Stored items:
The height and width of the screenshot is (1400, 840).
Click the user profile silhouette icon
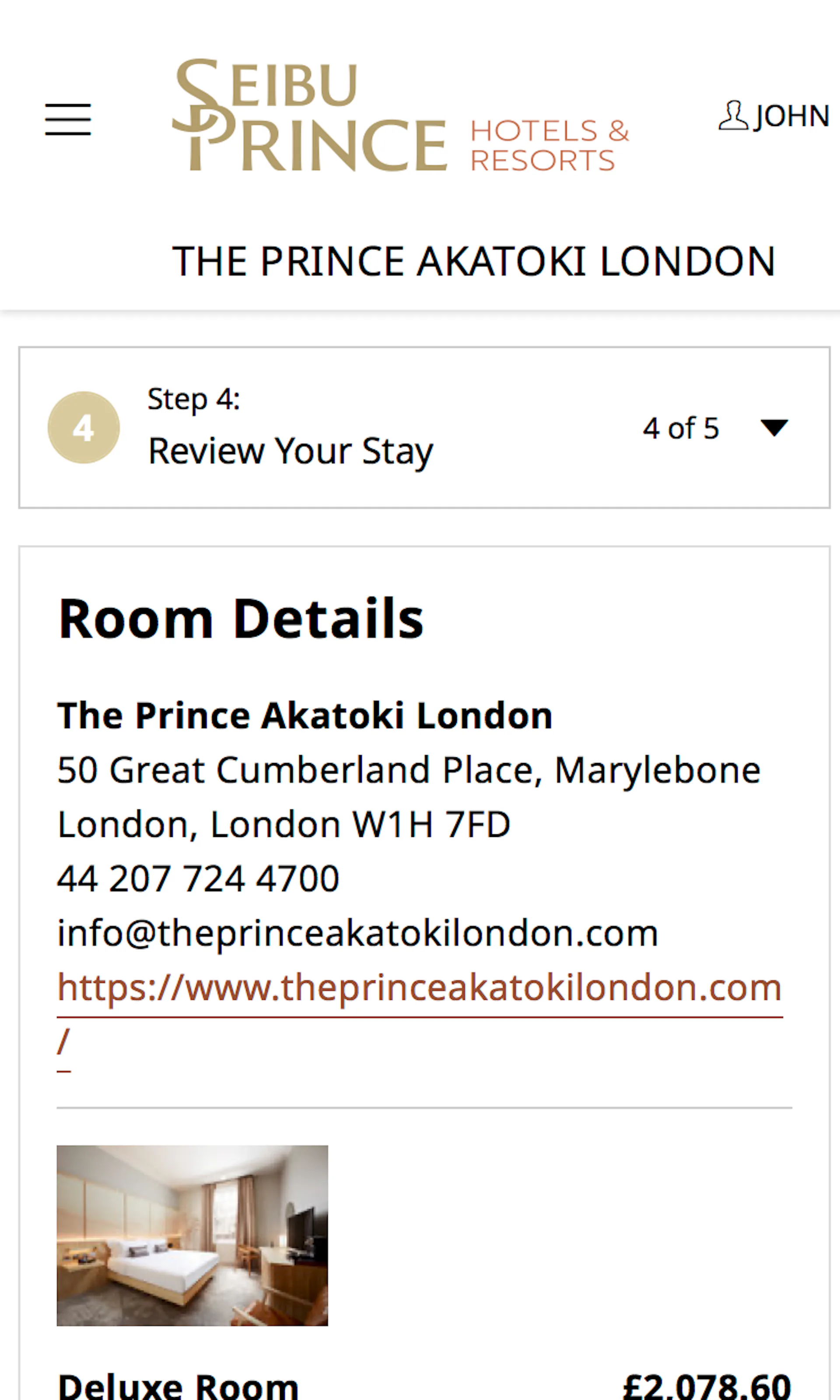click(734, 116)
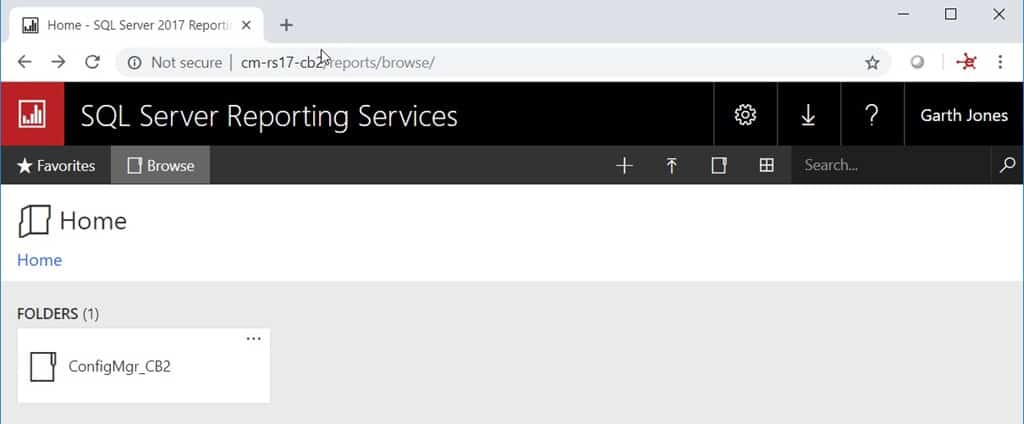Image resolution: width=1024 pixels, height=424 pixels.
Task: Click the plus New item icon
Action: pos(624,166)
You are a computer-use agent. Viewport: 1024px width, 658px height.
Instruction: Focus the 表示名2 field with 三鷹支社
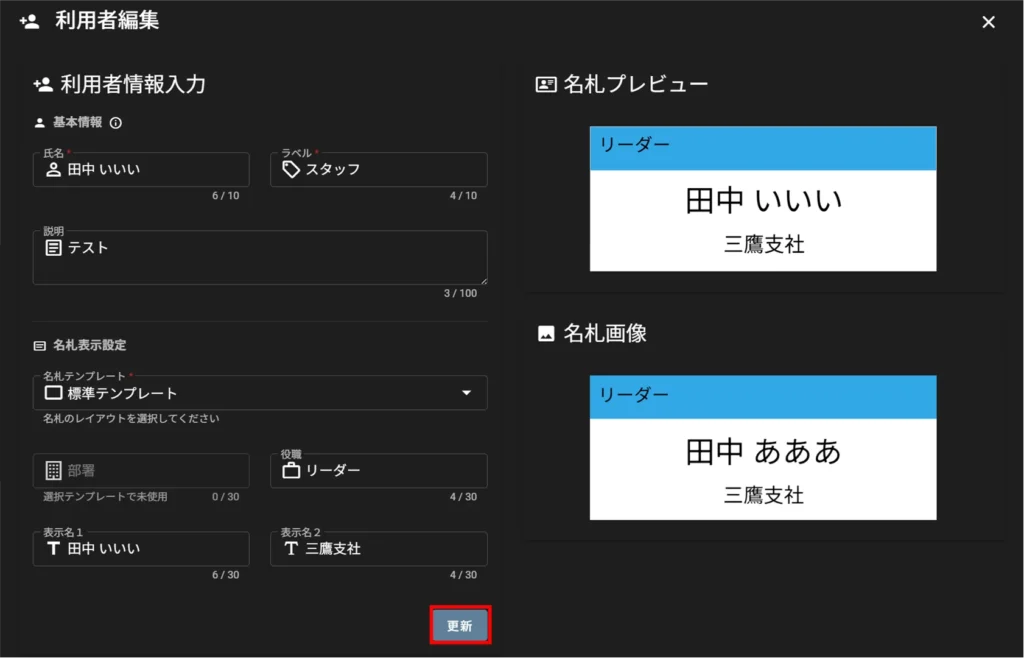tap(390, 549)
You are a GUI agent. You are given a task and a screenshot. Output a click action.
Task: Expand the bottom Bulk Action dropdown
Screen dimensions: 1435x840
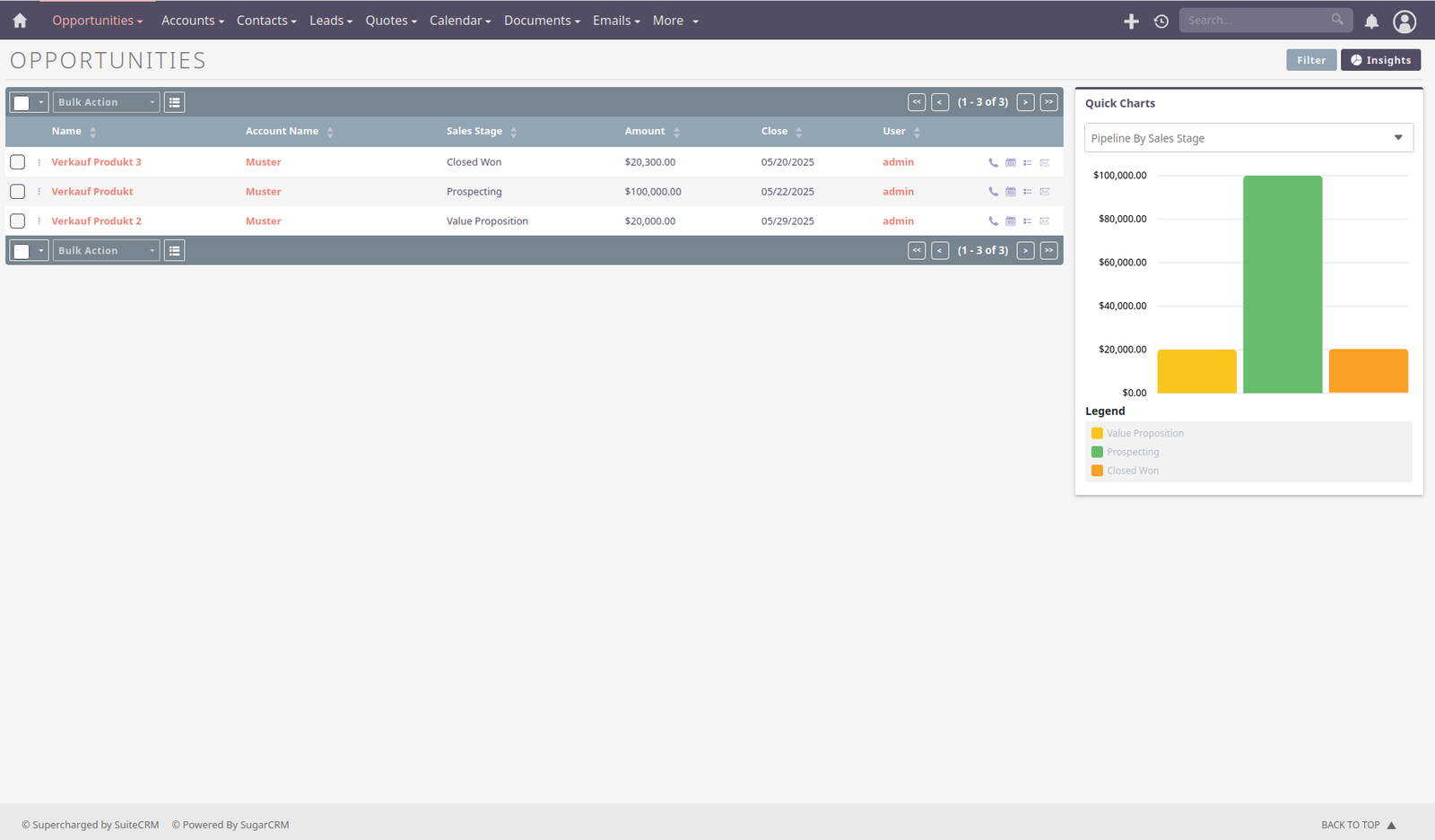click(x=106, y=251)
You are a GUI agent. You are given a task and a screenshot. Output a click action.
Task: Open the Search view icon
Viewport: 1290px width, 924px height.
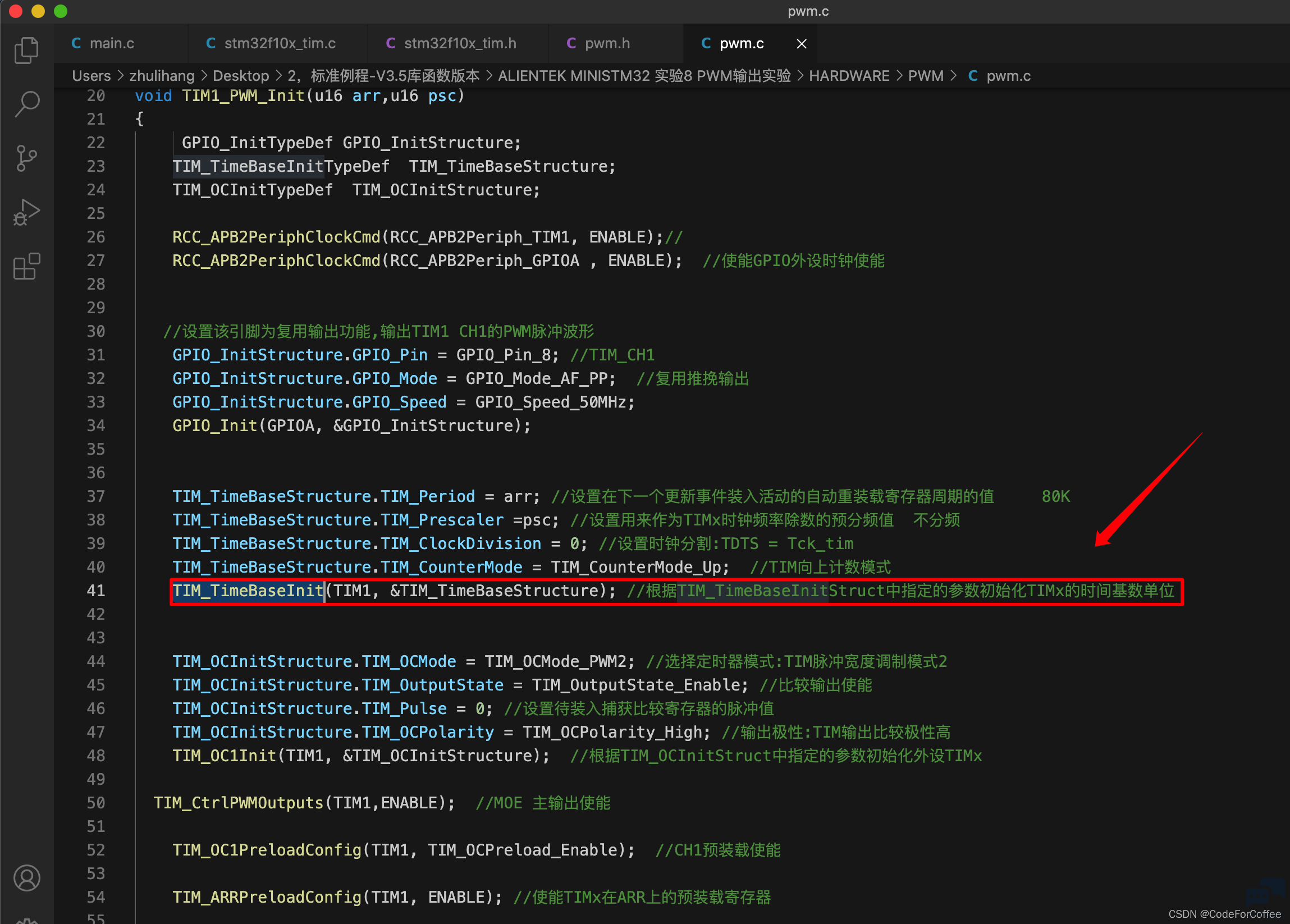[27, 104]
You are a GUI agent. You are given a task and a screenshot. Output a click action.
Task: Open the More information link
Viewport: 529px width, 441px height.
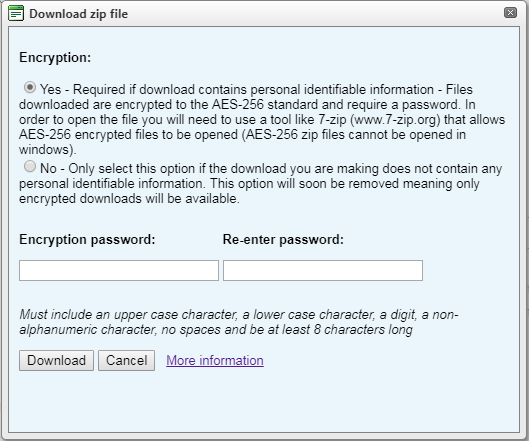[215, 360]
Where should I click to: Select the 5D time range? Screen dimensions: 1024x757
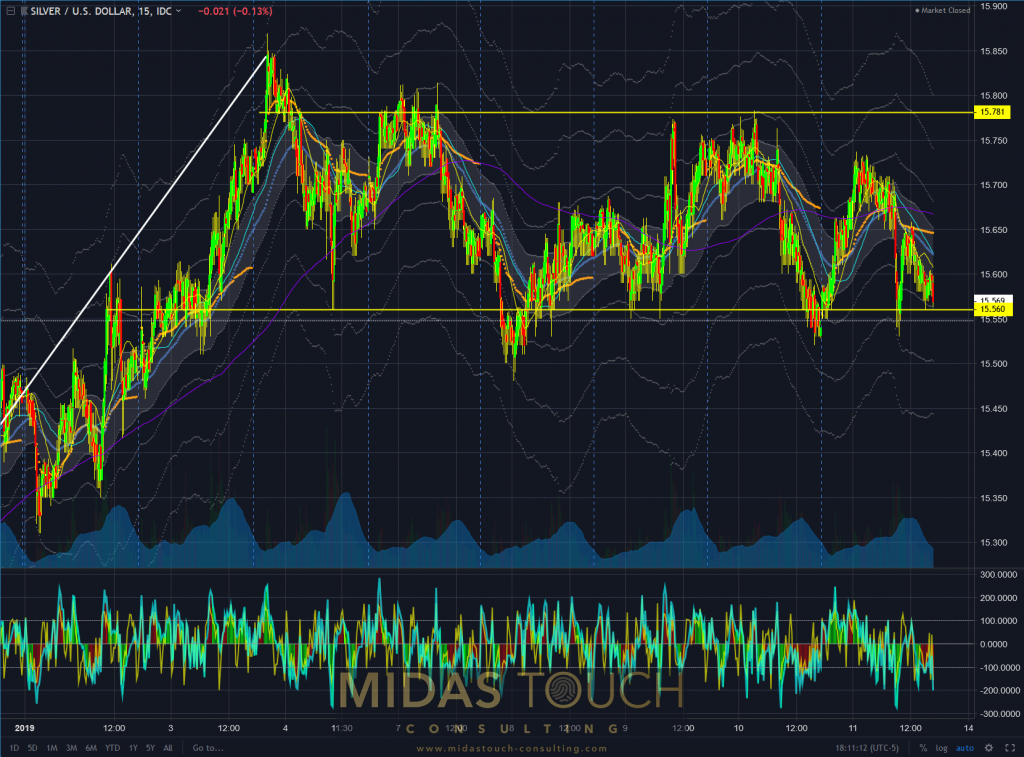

:: WHAT IS EXPECTED ::
Return exactly, with no pictures, each line from the one that contains "Screen dimensions: 1435x840" through the end of the entries above, both ends included.

:: EXPECTED ANSWER ::
Screen dimensions: 1435x840
click(x=106, y=251)
You are a GUI agent. You are given a task and a screenshot. Output a click action.
Task: Open the Search view icon
Viewport: 1290px width, 924px height.
[27, 104]
You are a GUI agent. You are given a task and a screenshot. Output a click action.
Task: Open the More information link
Viewport: 529px width, 441px height.
[215, 360]
Where should I click to: Select the 5D time range? Screen dimensions: 1024x757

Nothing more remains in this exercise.